A House of Corrections was built here in 1824-26 and occupied about two acres. It was enlarged in 1869 to accomodate 85 cells. It was taken down in 1876, except for a portion used as sessions house and police lockup.
Gasworks were constructed in 1853, bringing lights to the town.
The railway came to Spilsby in 1868 with the Spilsby and Firsby branch of the East Lincolnshire Railway Company.
Eresby Hall was the seat of the de Eresby family for centuries. It stood about a mile south of the town, but was destroyed by fire in 1769.
The manor of Eresby, or Spilsby, was given by William the Conqueror, to Walter de BEKE (or BEC), a baron. In the 1300's, the manor passed to Robert Willoughby de ERESBY by marriage. In 1580, the manor passed to Richard BERTIE by marriage.
The Seventh Spilsby Rifle Volunteer Corps was formed here in 1860. It contained about 100 members. In 1872, J. W. PRESTON was Captain, Geo. WALKER Lieutenant, Robert MacKINDER ensign and Sergeant Thomas WARD drill master.
In 1881, F Company of the First Lincolnshire Rifle Volunteers was here, complete with Drill Hall. Captain George WALKER was Commandant, Robert MacKINDLE was lieutenant, John Wiley PRESTON, Junior, was second lieutenant, sergeant William ROLFE was the drill master.
In 1889, F Company of the First Volunteer Battalion was here, complete with Drill Hall. Major G. WALKER was Commandant, G. B. WALKER and W. HOFF were lieutenants, Francis John WALKER was acting surgeon and the Rev. Pownoll KENDALL the acting chaplain.
In 1899, a Drill Hall was erected in Halton Road, built of red brick. It contained housing for sergeant-instructors.
In 1912, C Company of the 5th Battalion, Lincolnshire Regiment, was here. Captain H. S. SCORER was Commandant, Col. Francis John WALKER was medical officer and the drill instructor was Wallace COWLING, colour sergeant.
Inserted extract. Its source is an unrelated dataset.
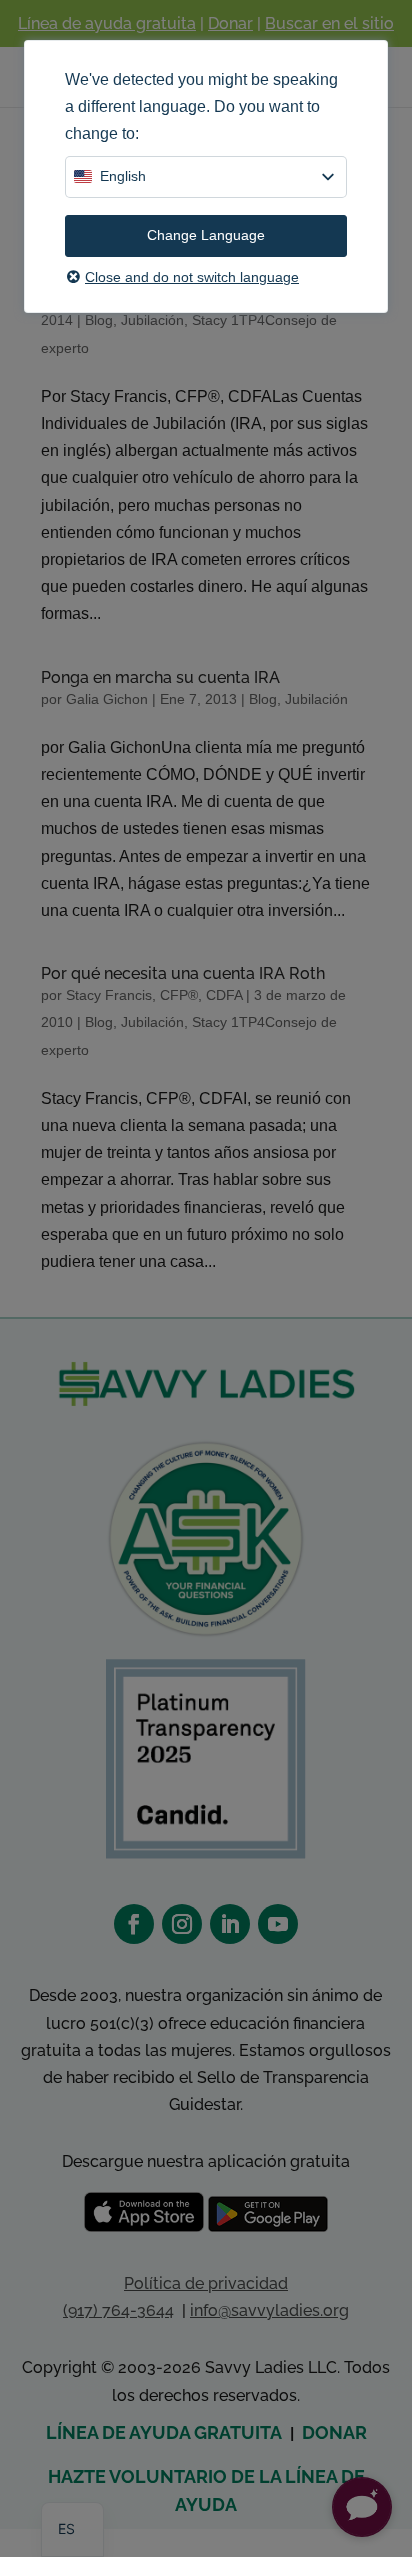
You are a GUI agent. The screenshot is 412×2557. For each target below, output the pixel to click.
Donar (230, 23)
RAF Spilsby opened on 20 Sept. 1943. It was a satellite airfield to RAF East Kirkby. It was upgraded from satellite status only a month later.
Immediately after the war, RAF Spilsby became an Armament Practice School.
In December, 1946, the airfield was placed in a "care and maintenance" status. That lasted until June of 1955.
In 1955 the US Air Force took over the field, but used it primarily for ground forces.
The US Air Force left in March, 1958 and the station was closed. The runways were torn up in the 1970s and the aggregate from them used in constructing the Humber Bridge. Some of the buildings were still standing in 2005.
There is a Memorial to the units staioned at RAF Spilsby just outside Great Steeping village.
Sir John FRANKLIN, Knight, K.C.H. was born at Spilsby in 1786. He entered the navy in 1800 and fought at Trafalgar, went on an expedition to the North Pole in 1818 and again in 1819. Knighted in 1829, he perished with his whole crew in 1845 or the next year - lost in an effort to find the Northwest Passage in Canada. In 1861, a statue was erected in his honour in the Market Place.
Bastardy cases would be heard in the Spilsby petty session hearings held at the Court House every other Monday.
The parish had 22 acres set aside as Poor's Land, holding several tenements and the Red Lion Public House. Revenue from the property (£76 and 5 shillings in 1842) was distributed half-yearly amoung the poor who were not receiving other aid from the poor rates (see Poor Law Union, below).
A Free Grammar School was supported at Spilsby prior to 1600 (reputedly founded by Edward VI), but it did not have a home until 1611, when the lord of the manor granted an acre of land with the buildings which were converted into the school. From 1741 to 1842, it held 42 children, 30 boys and 12 girls.
A small National School was built here in 1839 and the girls were transfered here and their number increased to 15. They were taught reading, writing and needlework.